Many of the most crucial business actions are being driven by machine learning models. As a result, once deployed into production, it’s critical that these models stay relevant in the context of the most recent data.
If there is data skew, a model may be out of context because the data distribution in production differs from what was utilized during training. It’s also possible that a feature is no longer accessible in production data, or that the model is no longer applicable because the real-world environment has changed, or, to put it another way, user behavior has changed.
Feedback mechanisms are crucial in many parts of life, including business. The concept of a feedback loop is simple: you make something, measure information about it, and utilize that knowledge to enhance output. It’s a never-ending cycle of observation and progress. A feedback loop may be included in anything that has observable data and potential for development, and ML models can undoubtedly benefit from them.
Data intake, pre-processing, model construction and assessment, and eventually, deployment are all processes in a typical ML workflow. However, one important feature is missing: feedback.
The basic goal of any model monitoring approach is to establish this critical feedback loop from the deployment phase back to the model development phase. This allows the ML model to improve itself over time by determining whether to update the model or stick with the current one. To help with this choice, the model monitoring framework should keep track of and report on several model metrics in the two situations below.
- The training data is provided, and the framework computes the model metrics on both the training and production data after deployment, comparing the results to make a conclusion.
Because no training data is available, the framework computes the model metrics using just the data available after deployment.
Metrics noted in the next section are generated based on which of the two situations applies to determine if a model in production requires an update or other interventions.
The best ai model monitoring metrics divide metrics into three categories based on their reliance on data and/or machine learning models.
A machine learning model performance monitoring framework should preferably include one or two metrics from each of the three categories, but if there are tradeoffs, one can start with operations metrics and work their way up in terms of model maturity. Furthermore, operational metrics should be checked in real-time or at least daily, with stability and model performance monitoring weekly or even longer depending on the domain and business environment.
- Metrics of Stability — We can use these measures to detect two sorts of data distribution shift patterns:
- Earlier Probability Shift – Captures the shift in the distribution of the anticipated outputs and/or dependent variable between the training and production data, as well as across different time frames of the production data.
- Covariate Shift – Captures the shift in the distribution of each independent variable between the training and production data, or across different time frames of the production data, as appropriate.
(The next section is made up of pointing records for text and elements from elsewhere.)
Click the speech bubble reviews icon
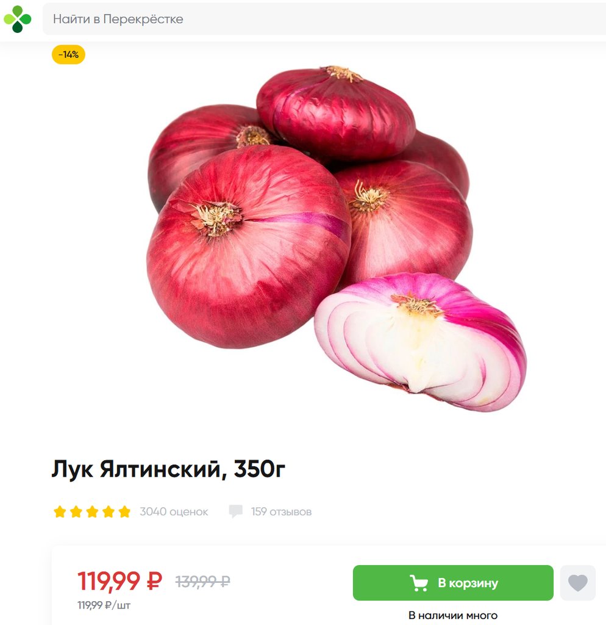 point(236,511)
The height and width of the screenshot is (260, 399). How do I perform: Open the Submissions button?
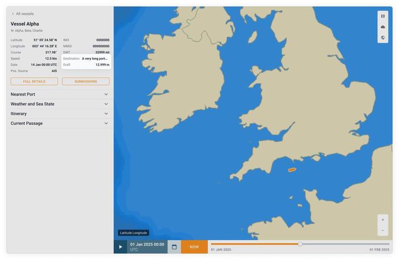pyautogui.click(x=85, y=82)
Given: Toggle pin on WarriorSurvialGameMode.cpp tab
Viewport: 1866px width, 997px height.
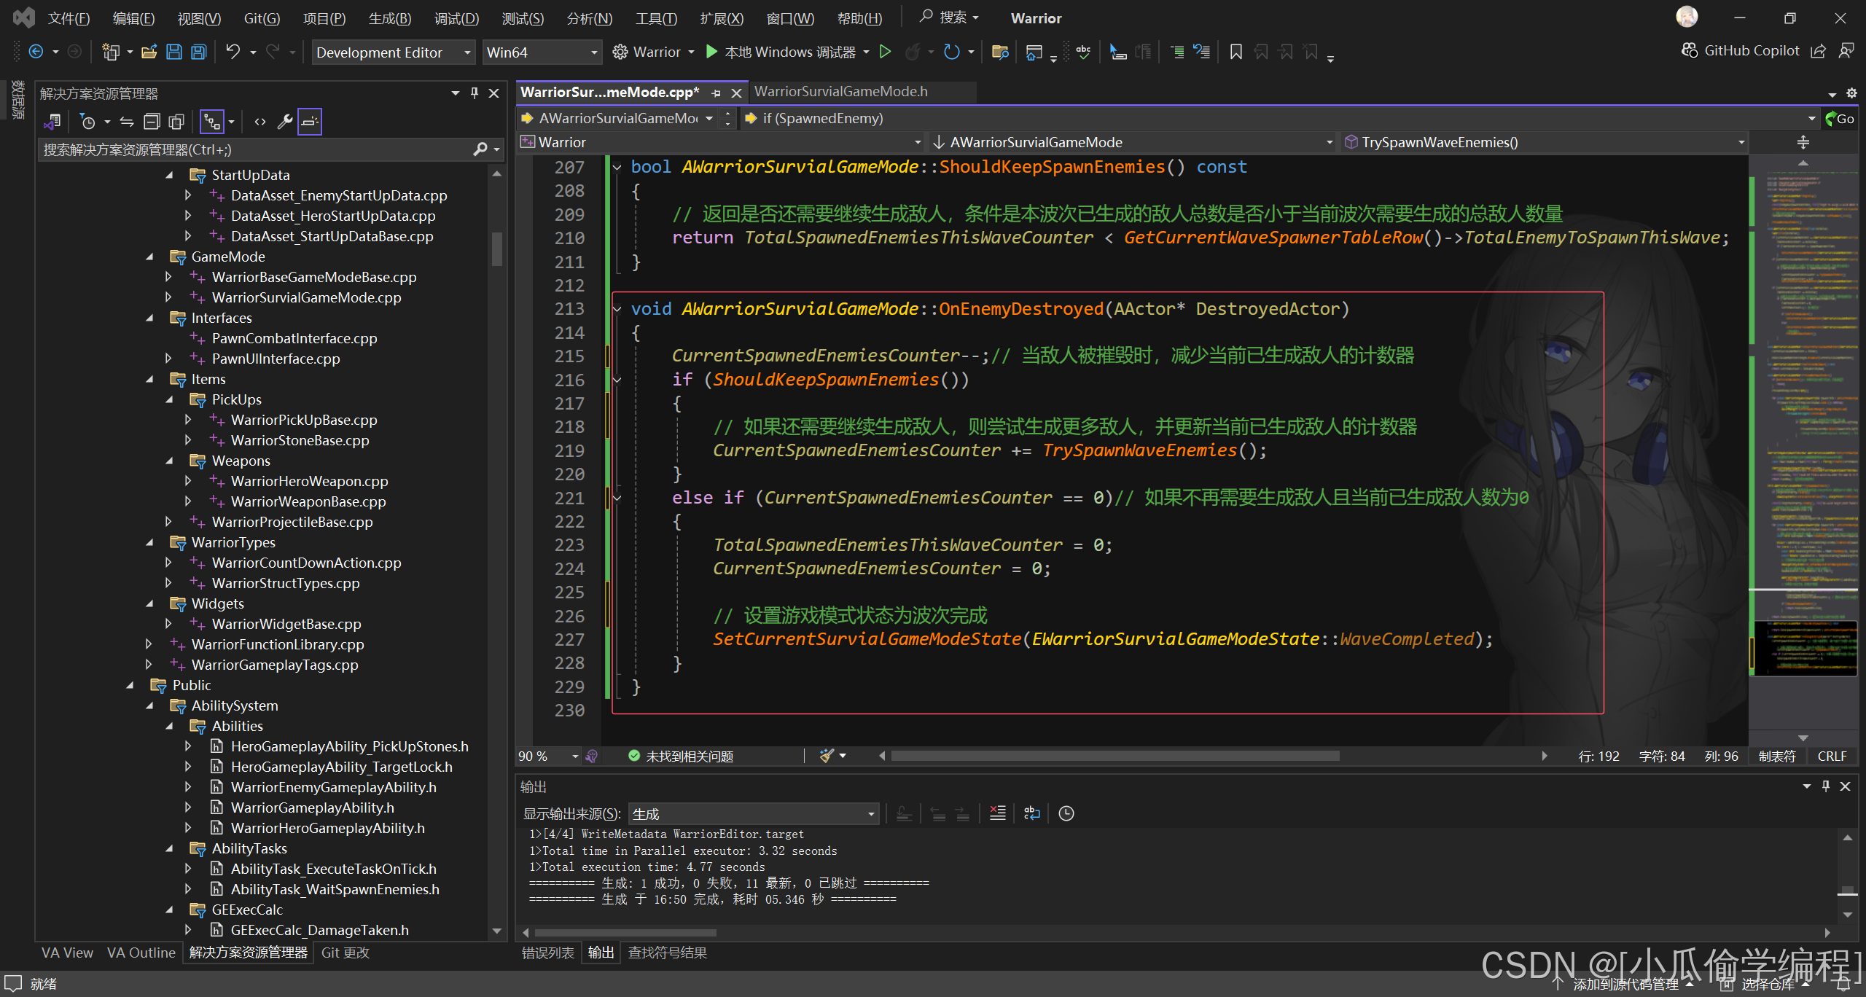Looking at the screenshot, I should point(717,93).
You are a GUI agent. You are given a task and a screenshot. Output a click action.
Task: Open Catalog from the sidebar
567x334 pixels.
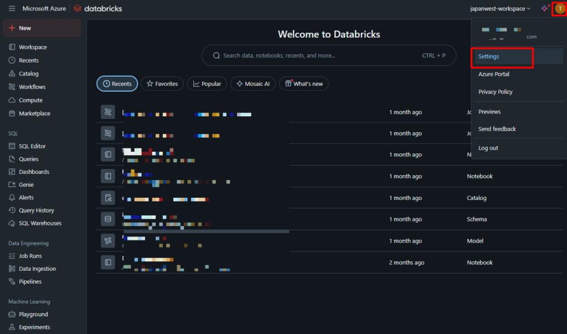tap(28, 74)
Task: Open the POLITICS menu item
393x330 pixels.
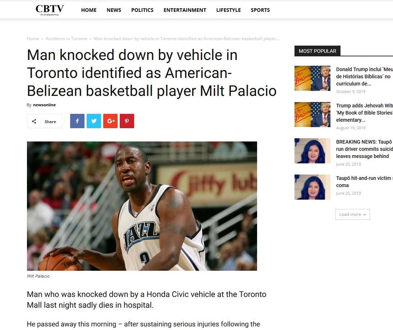Action: tap(142, 10)
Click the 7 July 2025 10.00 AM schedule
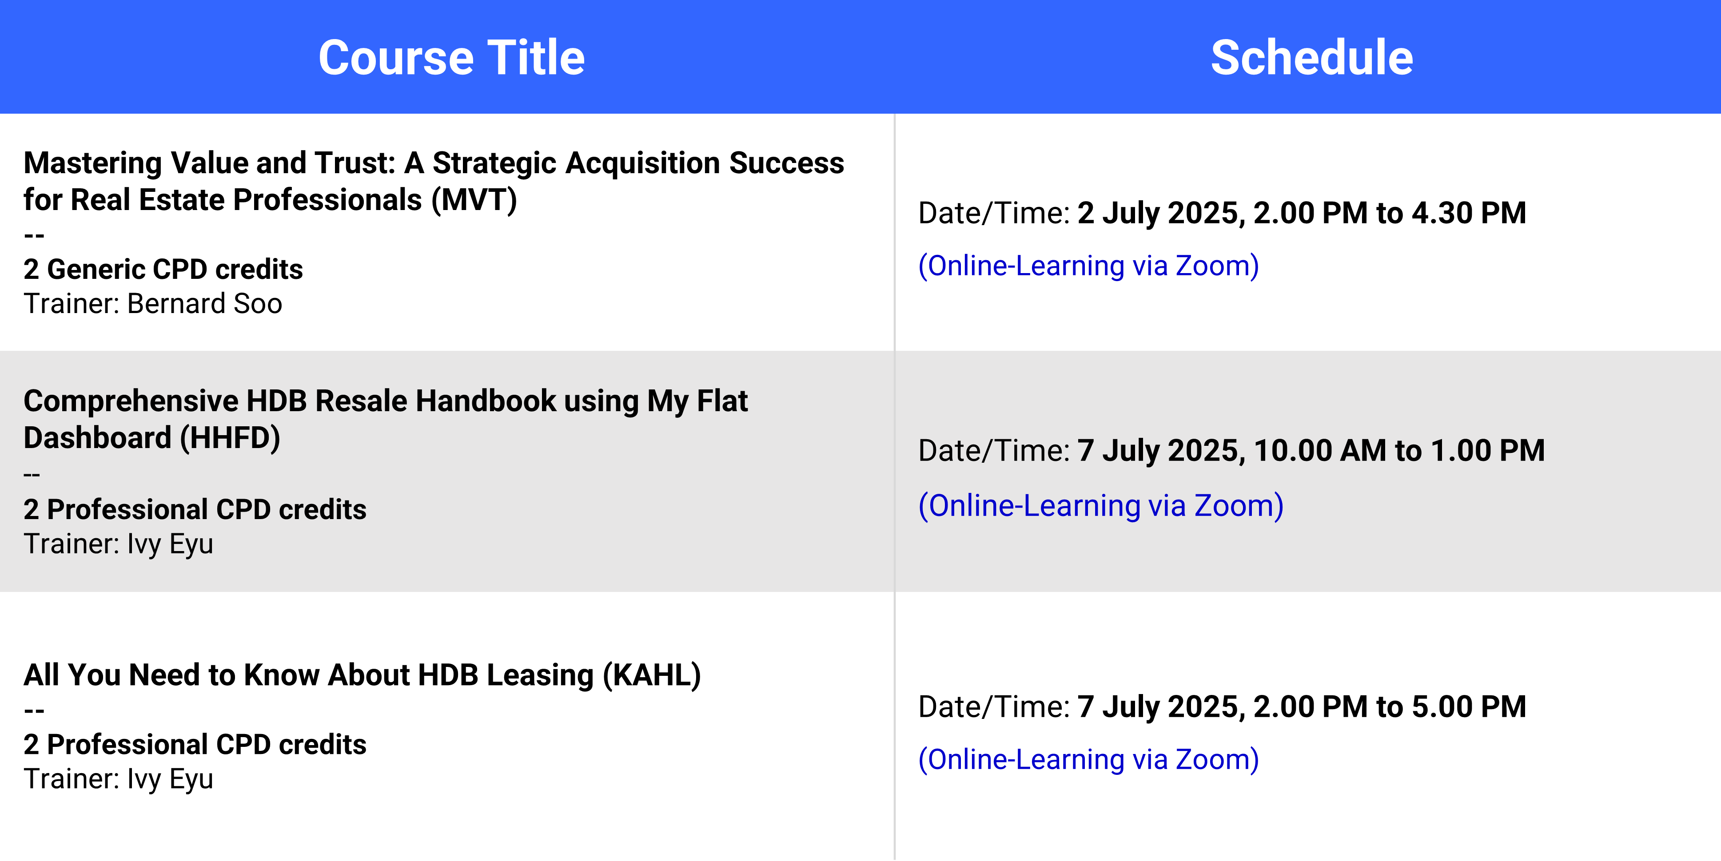This screenshot has width=1721, height=861. click(1311, 450)
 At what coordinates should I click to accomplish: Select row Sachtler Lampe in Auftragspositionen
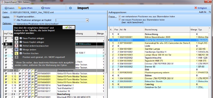[159, 49]
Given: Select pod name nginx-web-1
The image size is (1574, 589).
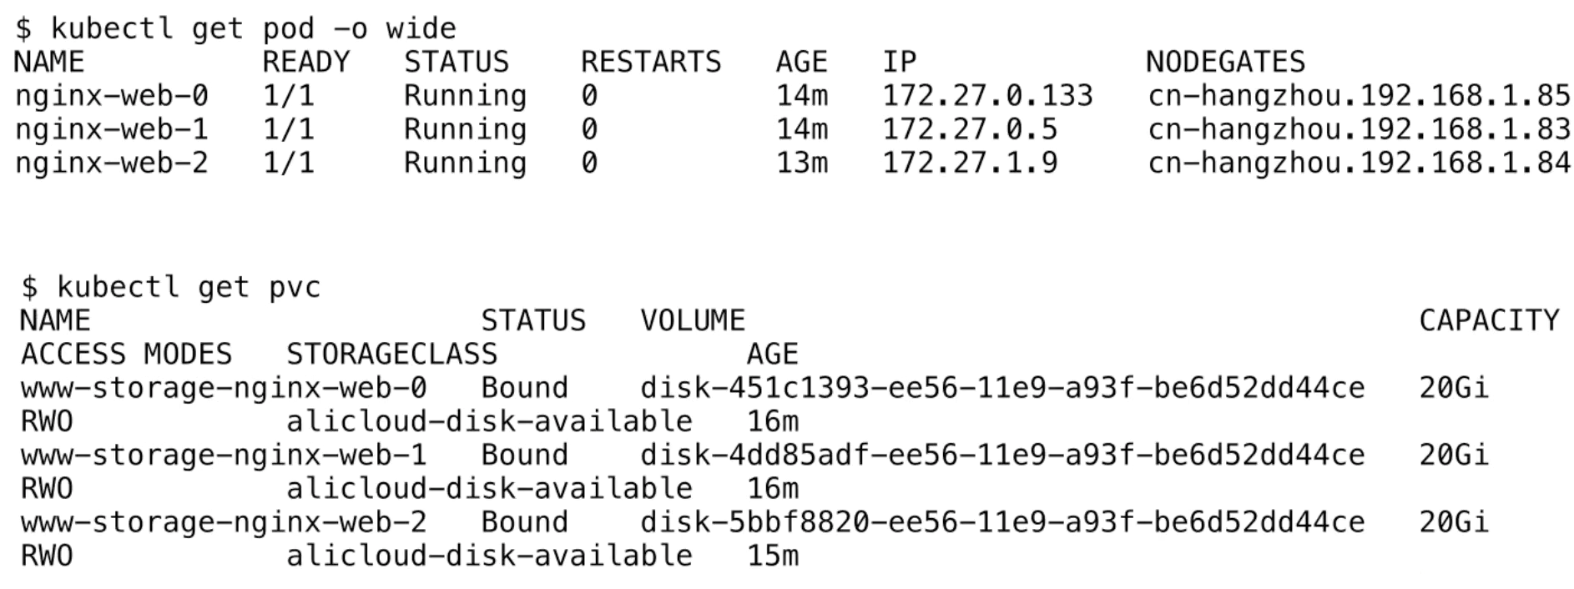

- Evaluation Metrics — These metrics aid in the detection of a conceptual shift in data, i.e. determining if the relationship between independent and dependent variables has shifted. They do so by comparing the quality of the current deployed model to when it was trained or at a previous time period post-deployment. As a result, a choice may be made whether or not to rework the deployed model.
- Metrics for Operations – These indicators assist us in determining how well the deployed model is functioning in terms of utilization. As a result, they are independent of model type, data, and do not require any inputs, unlike the previous two measures.
For mature ML systems, monitoring MLOps lifecycle, MLOps pipelines, and the MLOps platform has become a need. It is critical to developing such a framework to assure the ML system’s consistency and robustness, since failing to do so risks losing the end-“confidence,” user’s which might be deadly. As a result, it is critical to include and prepare for it in the overall solution architecture of any ML use case implementation.